Frontiers Staff
3/20/2014

*****
Lars von Trier’s latest provocation is less an erotic epic and more an elegant meditation on good and evil. Seligman (Stellan Skarsgaard) finds Joe (Charlotte Gainsbourg) lying in the street. He takes her home, and she confesses her sins to him. Curiously, Seligman compares Joe’s losing her virginity and seducing men on a train to fly-fishing. More curiously, while Nymphomaniac showcases genital montages and some explicit sex, the best vignettes are a darkly funny sequence featuring Mrs. H. (Uma Thurman) visiting her husband at Joe’s, and a tender episode involving Joe’s hospitalized father (Christian Slater). While Joe may be numb to feeling, viewers will certainly be stimulated by this first installment of Nymphomaniac. —Gary M. Kramer
*****
Wes Anderson’s eighth feature film is, well, Wes Anderson-y. How many filmmakers make you conjure their style with the mere utterance of their name? Tarantino, maybe. Altman, absolutely, but he’s gone. Anderson’s meticulously crafted worlds are unlike anyone else’s. Sure, they are precious, yet when he’s on, he’s a joyful master. The Grand Budapest Hotel is a magnificent lark set between World Wars—a microscopic farce about the end of not just civilization but a civilized way of life (embodied, imperiously, by a spirited Ralph Fiennes). Unless you absolutely loathe Anderson’s sophisticated storybook fables, you’ll want to check in to this hotel immediately. —Dan Loughry
*****
Jason Bateman’s a dick. Not the actor, but his character Guy Trilby, a middle-aged malcontent in Bateman’s directorial feature debut, Bad Words.

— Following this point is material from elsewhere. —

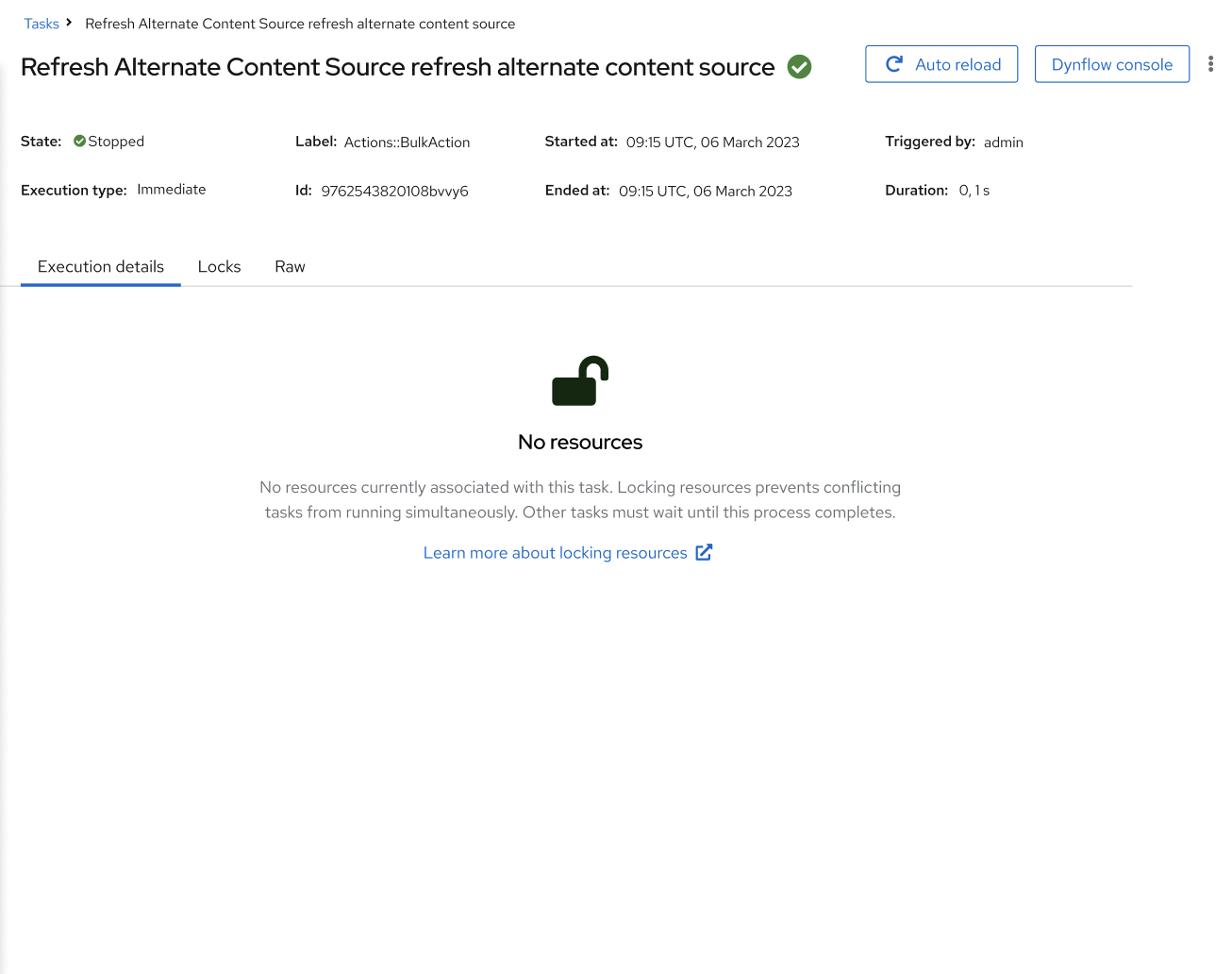Click the open padlock icon
This screenshot has width=1232, height=974.
click(580, 381)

Trilby finds a loophole in the spelling bee guidelines and proceeds to antagonize the spelling bee bureaucrats, overzealous parents and pre-teen competitors that he undermines mercilessly. Andrew Dodge’s screenplay is cruel and concise, Bateman’s direction assured and his rapport with his actors flawless—especially Kathryn Hahn as an investigative journalist and Rohan Chand as the young loner who befriends Trilby. Bad Words is wildly inappropriate on many levels, but also one of the best comedies in recent years. —D.L.